I have now added `uint16_t(65535) * uint16_t(65535)` as a row in the second table in https://quuxplusone.github.io/draft/twosc-conservative.html. Highly unfortunately, my "conservative" two's-complement idea would not fix it, because multiplication is an arithmetic operation (not a bitwise operation) and by the time the operation is happening, the standard integral promotions have already kicked in, so the multiplication is happening on signed quantities.

With JF Bastien's two's-complement proposal P0907R0, the multiplication would take place in signed int as if -fwrapv were in effect, producing a well-defined answer of `int(-131071)`. This is still the "wrong type," but converting it back down to uint16_t is guaranteed to have the expected effect even in present-day C++.

>> More importantly, what happens to your program when x*x < x?
>
> The code that led me to finding this was a 16-bit variant of the FNV
> hash function, so it worked properly after the correct casts were added
> to allow the wrap.

So the application intended modular arithmetic?
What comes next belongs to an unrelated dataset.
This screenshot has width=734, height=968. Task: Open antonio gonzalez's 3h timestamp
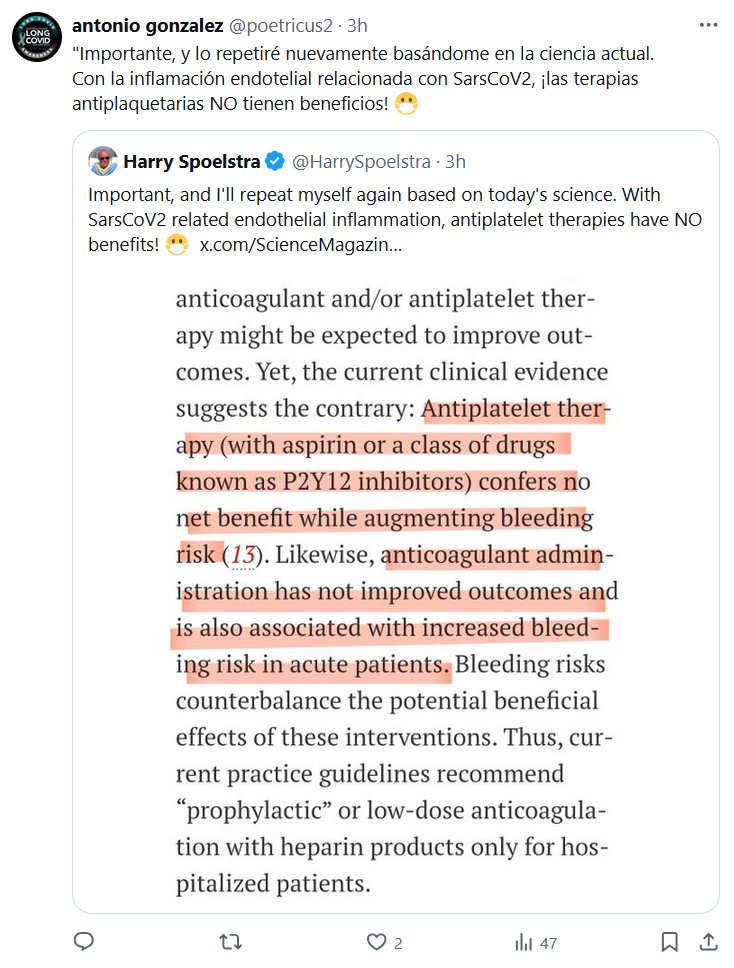click(357, 25)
I was concerned about
the normal case where 'unsigned' is used to constrain the value range,
not to get modular arithmetic.

IMNSHO, if anyone is using unsigned types "to constrain the value range," they are doing computers wrong. That is not what signed vs. unsigned types are for.

As Lawrence himself wrote earlier in this thread:

> If integer overflow is undefined behavior, then it is wrong. Tools can detect wrong programs and report them.
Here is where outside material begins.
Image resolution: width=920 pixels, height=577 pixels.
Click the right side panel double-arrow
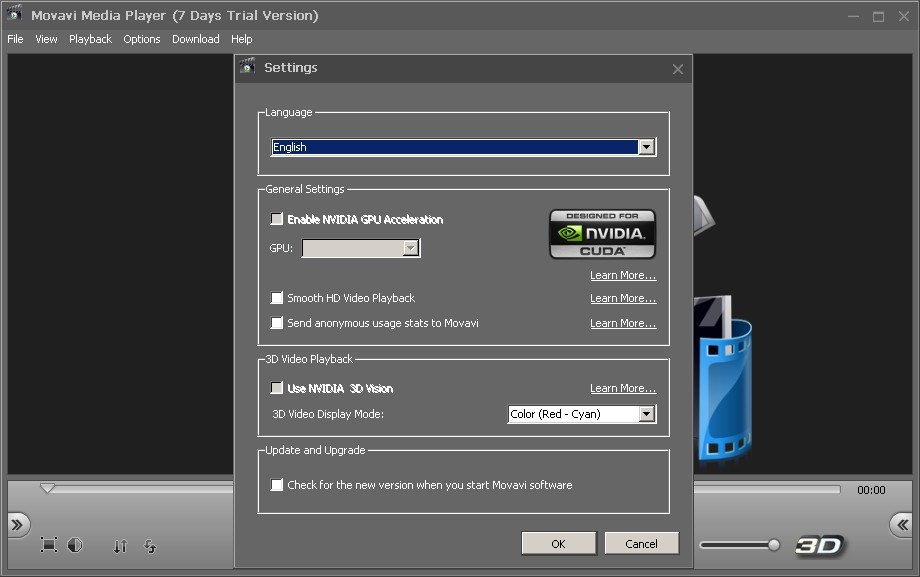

The contrapositive is: "If the programmer is using a type where integer overflow is well-defined to wrap, then we can assume that the program relies on that wrapping behavior (because there would otherwise be a strong incentive for the programmer to use a type that detects and reports unintended overflow)."

The original design for the STL contained the "unsigned for value range" antipattern. Consequently, they ran into trouble immediately: for example, `std::string::find` returns an index into the string, naturally of type `std::string::size_type`. But size_type is unsigned! So instead of returning "negative 1" to indicate the "not found" case, they had to make it return `size_type(-1)`, a.k.a. `std::string::npos` — which is a positive value! This means that callers have to write cumbersome things such as

if (s.find('k') != std::string::npos)

where it would be more natural to write

if (s.find('k') >= 0)

This is sort of parallel to my quotation of Lawrence above: If every possible value in the domain of a given type is a valid output (e.g. from `find`), then there is no value left over with which the function can signal failure at runtime. And if every possible value in the domain is a valid input (e.g. to `malloc`), then there is no way for the function to detect incorrect input at runtime.

If it weren't for the STL's `size_type` snafu continually muddying the waters for new learners, I doubt people would be falling into the "unsigned for value range" antipattern anymore.

–Arthur